• _STATED GOAL_: Can you write out the CompressorDriver class documentation word for word, from "Default constructor." to "and rated power."?

Class CompressorDriver

java.lang.Object
neqsim.process.equipment.compressor.CompressorDriver
All Implemented Interfaces:
Serializable
public class CompressorDriver extends Object implements Serializable
Models the driver (motor, turbine, engine) for a compressor.

The driver model includes power limits, efficiency curves, and dynamic response characteristics that affect compressor operation during transient simulations.

Version:
1.0
Author:
esol
See Also:

  • Field Details

    • serialVersionUID

      private static final long serialVersionUID
      See Also:

    • driverType

      private DriverType driverType

    • ratedPower

      private double ratedPower

    • maxPower

      private double maxPower

    • minPower

      private double minPower

    • driverEfficiency

      private double driverEfficiency

    • responseTime

      private double responseTime

    • inertia

      private double inertia

    • maxAcceleration

      private double maxAcceleration

    • maxDeceleration

      private double maxDeceleration

    • ambientTemperature

      private double ambientTemperature

    • ambientPressure

      private double ambientPressure

    • overloadProtectionEnabled

      private boolean overloadProtectionEnabled

    • overloadTripDelay

      private double overloadTripDelay

    • currentOverloadTime

      private double currentOverloadTime

    • minSpeed

      private double minSpeed

    • maxSpeed

      private double maxSpeed

    • ratedSpeed

      private double ratedSpeed

    • vfdEfficiencyCoeffs

      private double[] vfdEfficiencyCoeffs

    • isoTemperature

      private double isoTemperature

    • temperatureDerateFactor

      private double temperatureDerateFactor

  • Constructor Details

    • CompressorDriver

      public CompressorDriver()
      Default constructor.

    • CompressorDriver

      public CompressorDriver(DriverType type)
      Constructor with driver type.
      Parameters:
      type - the driver type

    • CompressorDriver

      public CompressorDriver(DriverType type, double ratedPower)
      Constructor with driver type and rated power.
      Parameters:
      type - the driver type
      ratedPower - rated power in kW

  • Method Details

    • getAvailablePower

      public double getAvailablePower()

• _DATA SECTION_:
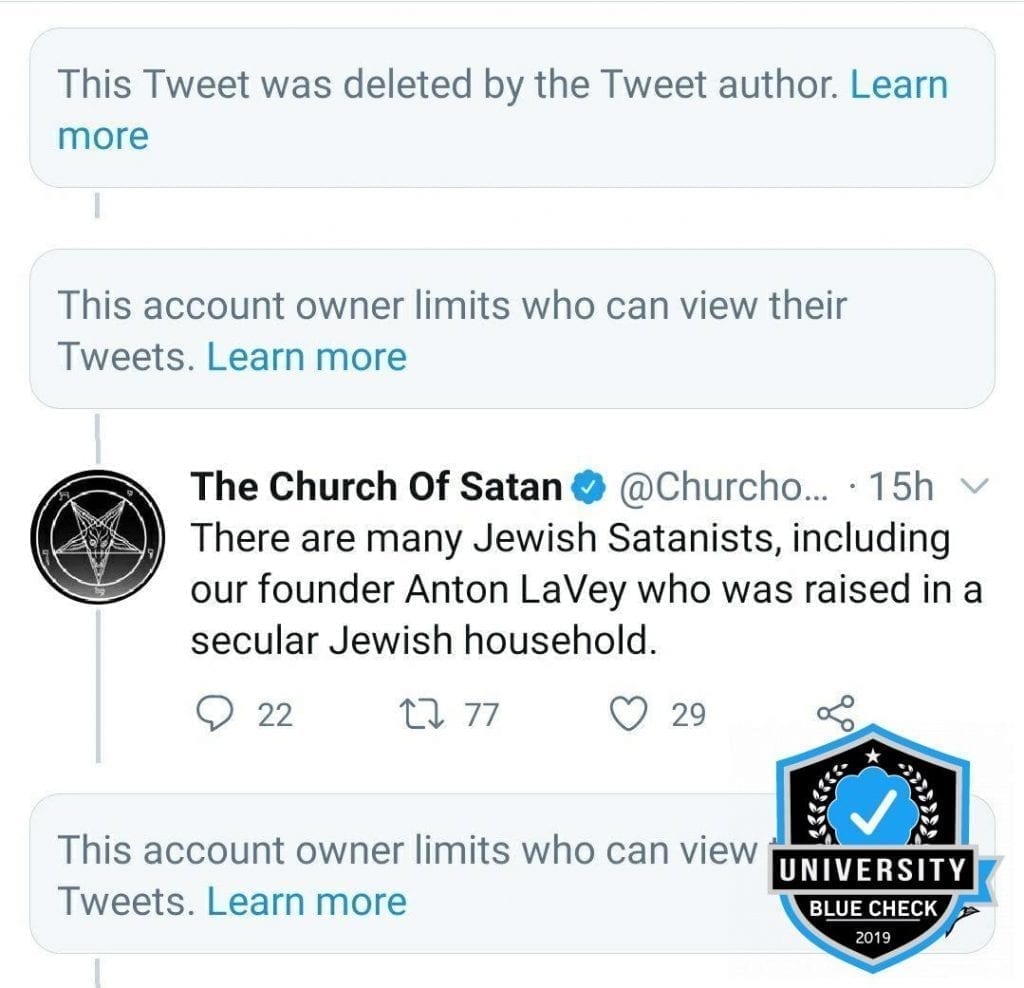Open the Church Of Satan display name
Screen dimensions: 1024x988
click(x=376, y=486)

• _THE OUTPUT_:
Default constructor.

    • CompressorDriver

      public CompressorDriver(DriverType type)
      Constructor with driver type.
      Parameters:
      type - the driver type

    • CompressorDriver

      public CompressorDriver(DriverType type, double ratedPower)
      Constructor with driver type and rated power.